After marriage there is more freedom, but even then women are closely watched. I am told that wives are usually faithful to their husbands and that the percentage of good married women is greater in Buenos Aires than in many of the capitals of Europe. One seldom hears of a scandal in connection with a wife or a mother of a high Argentine family. The country is Catholic and there is no such thing as a divorce, although there are separations. The women are proud, and their regard for their children often keeps them from making a fuss about things which otherwise they could not pardon. As to the men, there are many good husbands, but there are not a few who have the Parisian idea of such things, and who seem to model their lives after that of the heroes of French novels. The percentage of illegitimate births is very high.

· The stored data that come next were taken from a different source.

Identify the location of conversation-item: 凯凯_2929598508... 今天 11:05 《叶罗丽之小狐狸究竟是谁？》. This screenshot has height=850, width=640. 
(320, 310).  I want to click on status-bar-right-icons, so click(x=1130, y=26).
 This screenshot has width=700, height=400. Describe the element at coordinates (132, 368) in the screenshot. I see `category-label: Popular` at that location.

The women are the religious element of Buenos Aires. They maintain the churches, attend mass regularly, and 'manage all the charities of the country. One of the chief charitable organizations which they control is supplied with funds from the national lottery, a certain percentage of its receipts being given them. This lottery has drawings weekly and the sums realized are enormous. The women take charge of the profits and spend the money for charity. Such actions must have a bad effect upon the character of the people. You cannot make a child think that it is bad to gamble when his mother handles ill-gotten gains, no matter for what good object. The result is that the Argentines are a nation of gamblers, and Buenos Aires to-day is as badly affected by its lottery as was New Orleans when the Louisiana raffle was in operation.
There are drawings now every week, the grand prize at times being upwards of $10o,000 in silver, and at Christmas time $i,000,000. Last year $28,000,000 worth of lottery tickets were sold. There are lottery offices in every block ; you meet lottery ticket peddlers on every corner, and one is not safe from them even at the doors of the churches.
Among the gambling institutions are the ball alleys, the races, and the stock-exchange. In the lotteries, the ball alleys, and on the race course, I see by a statement in a Buenos Aires paper, that $47,000,000 were lost and won last year, while the sales at the stock-exchange footed up the enormous amount of $436,000,000 in gold. The total foreign trade of Argentina during that year was less than $120,000,000 in gold, showing that three-fourths of the business of the exchange was done on worthless paper. There is a great deal of private gambling in Buenos Aires. There are card tables at the clubs where a "hacienda" may be lost in a night, and there are many small gambling hells that carry on their business contrary to law under the very eyes of the police.